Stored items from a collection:
# # # # #

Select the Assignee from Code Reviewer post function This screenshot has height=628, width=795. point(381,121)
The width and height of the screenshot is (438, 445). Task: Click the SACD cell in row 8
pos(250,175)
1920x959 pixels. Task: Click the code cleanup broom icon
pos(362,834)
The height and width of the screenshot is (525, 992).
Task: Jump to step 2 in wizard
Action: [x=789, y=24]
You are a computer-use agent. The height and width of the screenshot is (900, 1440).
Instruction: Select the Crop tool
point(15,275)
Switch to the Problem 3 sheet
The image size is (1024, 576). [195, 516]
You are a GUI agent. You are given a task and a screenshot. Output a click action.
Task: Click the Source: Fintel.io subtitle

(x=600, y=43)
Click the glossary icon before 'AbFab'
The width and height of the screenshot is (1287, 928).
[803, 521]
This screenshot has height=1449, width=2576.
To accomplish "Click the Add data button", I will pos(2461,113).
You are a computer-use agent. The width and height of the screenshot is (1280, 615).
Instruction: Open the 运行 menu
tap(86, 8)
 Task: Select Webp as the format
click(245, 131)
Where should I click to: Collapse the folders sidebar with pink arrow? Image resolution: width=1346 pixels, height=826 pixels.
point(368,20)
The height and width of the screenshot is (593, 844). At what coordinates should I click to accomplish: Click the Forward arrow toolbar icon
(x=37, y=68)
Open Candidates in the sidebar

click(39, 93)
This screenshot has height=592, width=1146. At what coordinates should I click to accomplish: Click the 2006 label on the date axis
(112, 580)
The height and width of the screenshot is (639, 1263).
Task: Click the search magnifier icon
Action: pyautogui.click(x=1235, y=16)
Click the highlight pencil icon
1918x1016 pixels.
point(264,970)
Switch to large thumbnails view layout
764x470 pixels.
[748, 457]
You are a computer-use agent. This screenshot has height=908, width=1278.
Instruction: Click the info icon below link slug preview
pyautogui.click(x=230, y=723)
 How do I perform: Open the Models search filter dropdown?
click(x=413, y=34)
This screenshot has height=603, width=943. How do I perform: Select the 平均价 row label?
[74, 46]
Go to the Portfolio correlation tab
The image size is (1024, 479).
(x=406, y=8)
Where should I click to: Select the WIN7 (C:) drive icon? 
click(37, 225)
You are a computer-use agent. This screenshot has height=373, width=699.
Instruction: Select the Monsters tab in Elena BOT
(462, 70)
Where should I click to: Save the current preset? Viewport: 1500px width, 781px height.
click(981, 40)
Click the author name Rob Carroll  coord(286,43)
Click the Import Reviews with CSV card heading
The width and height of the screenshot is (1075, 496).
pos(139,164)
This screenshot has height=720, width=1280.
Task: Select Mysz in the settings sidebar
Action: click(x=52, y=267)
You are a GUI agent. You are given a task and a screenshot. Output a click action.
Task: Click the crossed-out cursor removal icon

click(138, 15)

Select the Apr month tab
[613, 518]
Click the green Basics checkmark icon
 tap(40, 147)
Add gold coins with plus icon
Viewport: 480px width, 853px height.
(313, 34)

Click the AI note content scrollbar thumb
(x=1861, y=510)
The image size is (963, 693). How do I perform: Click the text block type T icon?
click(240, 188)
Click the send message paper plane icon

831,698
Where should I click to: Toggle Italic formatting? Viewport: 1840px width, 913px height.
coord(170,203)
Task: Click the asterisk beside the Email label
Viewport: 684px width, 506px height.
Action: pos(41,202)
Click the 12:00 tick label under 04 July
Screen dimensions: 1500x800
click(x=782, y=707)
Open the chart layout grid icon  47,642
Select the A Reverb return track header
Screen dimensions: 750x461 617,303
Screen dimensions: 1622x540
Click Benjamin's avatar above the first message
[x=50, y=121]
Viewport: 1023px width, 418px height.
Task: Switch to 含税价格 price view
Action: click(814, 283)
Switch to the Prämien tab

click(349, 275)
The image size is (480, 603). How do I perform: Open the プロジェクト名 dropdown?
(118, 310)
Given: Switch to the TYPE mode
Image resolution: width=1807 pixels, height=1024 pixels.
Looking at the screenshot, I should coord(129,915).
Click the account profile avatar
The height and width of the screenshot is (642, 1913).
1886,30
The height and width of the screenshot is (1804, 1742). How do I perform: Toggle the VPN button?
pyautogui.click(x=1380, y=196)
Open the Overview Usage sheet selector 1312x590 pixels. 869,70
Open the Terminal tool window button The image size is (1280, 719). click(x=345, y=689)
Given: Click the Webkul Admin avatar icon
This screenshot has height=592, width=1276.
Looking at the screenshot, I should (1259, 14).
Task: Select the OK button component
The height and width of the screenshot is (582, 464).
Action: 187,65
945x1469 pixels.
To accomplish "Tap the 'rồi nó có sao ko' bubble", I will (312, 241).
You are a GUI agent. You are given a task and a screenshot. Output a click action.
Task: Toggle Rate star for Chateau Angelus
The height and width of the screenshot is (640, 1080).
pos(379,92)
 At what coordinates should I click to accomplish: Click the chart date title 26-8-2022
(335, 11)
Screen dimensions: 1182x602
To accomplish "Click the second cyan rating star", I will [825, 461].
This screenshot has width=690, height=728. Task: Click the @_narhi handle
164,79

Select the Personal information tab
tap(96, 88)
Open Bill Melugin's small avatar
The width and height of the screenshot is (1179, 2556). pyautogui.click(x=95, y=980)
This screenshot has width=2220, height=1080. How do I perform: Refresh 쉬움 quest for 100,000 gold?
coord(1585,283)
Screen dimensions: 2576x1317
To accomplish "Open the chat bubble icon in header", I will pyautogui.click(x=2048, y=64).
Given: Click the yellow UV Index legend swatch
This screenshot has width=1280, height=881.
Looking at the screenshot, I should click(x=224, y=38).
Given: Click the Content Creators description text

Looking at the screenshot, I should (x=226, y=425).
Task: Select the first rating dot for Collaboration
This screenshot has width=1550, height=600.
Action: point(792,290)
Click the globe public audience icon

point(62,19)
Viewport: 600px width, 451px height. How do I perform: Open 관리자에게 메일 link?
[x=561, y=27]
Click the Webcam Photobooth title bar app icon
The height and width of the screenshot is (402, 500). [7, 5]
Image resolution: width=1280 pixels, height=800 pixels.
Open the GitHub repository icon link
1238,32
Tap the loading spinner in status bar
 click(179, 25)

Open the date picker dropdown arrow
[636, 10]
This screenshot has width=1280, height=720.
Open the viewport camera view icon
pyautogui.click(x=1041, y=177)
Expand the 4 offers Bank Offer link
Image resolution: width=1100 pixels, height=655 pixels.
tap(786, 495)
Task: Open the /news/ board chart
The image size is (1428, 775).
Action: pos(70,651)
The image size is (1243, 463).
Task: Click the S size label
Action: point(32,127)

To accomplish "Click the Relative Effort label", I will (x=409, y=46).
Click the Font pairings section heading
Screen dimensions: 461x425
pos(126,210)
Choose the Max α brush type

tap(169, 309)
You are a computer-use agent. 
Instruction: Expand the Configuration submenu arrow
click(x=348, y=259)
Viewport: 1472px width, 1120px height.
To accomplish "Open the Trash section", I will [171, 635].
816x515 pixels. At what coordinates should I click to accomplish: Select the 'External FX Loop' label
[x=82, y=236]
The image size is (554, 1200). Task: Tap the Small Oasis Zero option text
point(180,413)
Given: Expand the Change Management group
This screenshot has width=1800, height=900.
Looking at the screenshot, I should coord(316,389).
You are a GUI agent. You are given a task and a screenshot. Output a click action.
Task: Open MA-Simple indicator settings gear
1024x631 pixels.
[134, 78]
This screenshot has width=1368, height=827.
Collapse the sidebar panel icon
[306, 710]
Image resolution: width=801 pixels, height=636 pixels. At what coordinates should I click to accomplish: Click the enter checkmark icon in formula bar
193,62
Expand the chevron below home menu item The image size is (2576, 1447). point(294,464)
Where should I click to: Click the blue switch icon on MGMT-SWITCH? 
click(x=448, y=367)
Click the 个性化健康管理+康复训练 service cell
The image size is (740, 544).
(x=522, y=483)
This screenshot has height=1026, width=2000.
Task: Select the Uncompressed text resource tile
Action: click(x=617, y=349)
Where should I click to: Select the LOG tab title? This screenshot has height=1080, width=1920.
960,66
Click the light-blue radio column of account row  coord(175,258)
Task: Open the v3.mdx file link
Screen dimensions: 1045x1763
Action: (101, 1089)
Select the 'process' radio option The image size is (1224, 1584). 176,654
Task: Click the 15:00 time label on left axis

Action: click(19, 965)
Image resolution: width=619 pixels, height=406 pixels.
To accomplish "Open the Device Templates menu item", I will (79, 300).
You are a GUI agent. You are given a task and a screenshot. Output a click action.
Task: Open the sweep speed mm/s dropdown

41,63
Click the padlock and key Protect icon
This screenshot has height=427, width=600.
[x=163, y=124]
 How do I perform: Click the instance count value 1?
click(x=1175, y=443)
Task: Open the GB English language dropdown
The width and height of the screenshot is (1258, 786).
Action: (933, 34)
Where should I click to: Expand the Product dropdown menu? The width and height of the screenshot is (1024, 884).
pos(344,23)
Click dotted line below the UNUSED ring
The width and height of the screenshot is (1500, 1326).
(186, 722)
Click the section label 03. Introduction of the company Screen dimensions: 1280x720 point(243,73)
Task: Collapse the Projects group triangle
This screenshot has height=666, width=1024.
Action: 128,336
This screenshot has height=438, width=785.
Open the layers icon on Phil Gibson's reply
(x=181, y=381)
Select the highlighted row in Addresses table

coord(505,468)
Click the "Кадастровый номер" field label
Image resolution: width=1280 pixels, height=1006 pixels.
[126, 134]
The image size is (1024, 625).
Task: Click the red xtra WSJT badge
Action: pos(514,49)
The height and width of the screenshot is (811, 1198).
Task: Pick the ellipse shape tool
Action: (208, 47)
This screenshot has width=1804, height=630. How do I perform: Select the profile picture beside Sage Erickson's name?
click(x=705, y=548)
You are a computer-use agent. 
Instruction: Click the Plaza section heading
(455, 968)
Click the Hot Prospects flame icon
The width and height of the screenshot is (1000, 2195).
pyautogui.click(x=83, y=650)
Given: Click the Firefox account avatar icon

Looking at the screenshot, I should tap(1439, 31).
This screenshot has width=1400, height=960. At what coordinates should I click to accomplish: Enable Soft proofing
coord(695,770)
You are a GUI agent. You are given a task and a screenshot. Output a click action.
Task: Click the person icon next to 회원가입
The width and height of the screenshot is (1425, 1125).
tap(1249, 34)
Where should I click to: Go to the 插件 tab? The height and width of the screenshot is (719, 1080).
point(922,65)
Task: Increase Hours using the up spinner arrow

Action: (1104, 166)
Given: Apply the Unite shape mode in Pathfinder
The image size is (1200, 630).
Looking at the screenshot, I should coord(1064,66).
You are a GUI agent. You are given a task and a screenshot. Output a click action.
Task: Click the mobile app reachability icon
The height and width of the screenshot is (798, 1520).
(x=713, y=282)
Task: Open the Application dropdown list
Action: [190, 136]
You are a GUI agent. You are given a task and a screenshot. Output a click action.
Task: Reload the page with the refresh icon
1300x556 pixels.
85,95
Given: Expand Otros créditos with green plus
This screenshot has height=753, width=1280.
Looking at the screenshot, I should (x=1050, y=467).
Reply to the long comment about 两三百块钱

# # # # #

Required action: Please report how many lines of the entries above include "layout". Only the number is wanted.

Task output: 2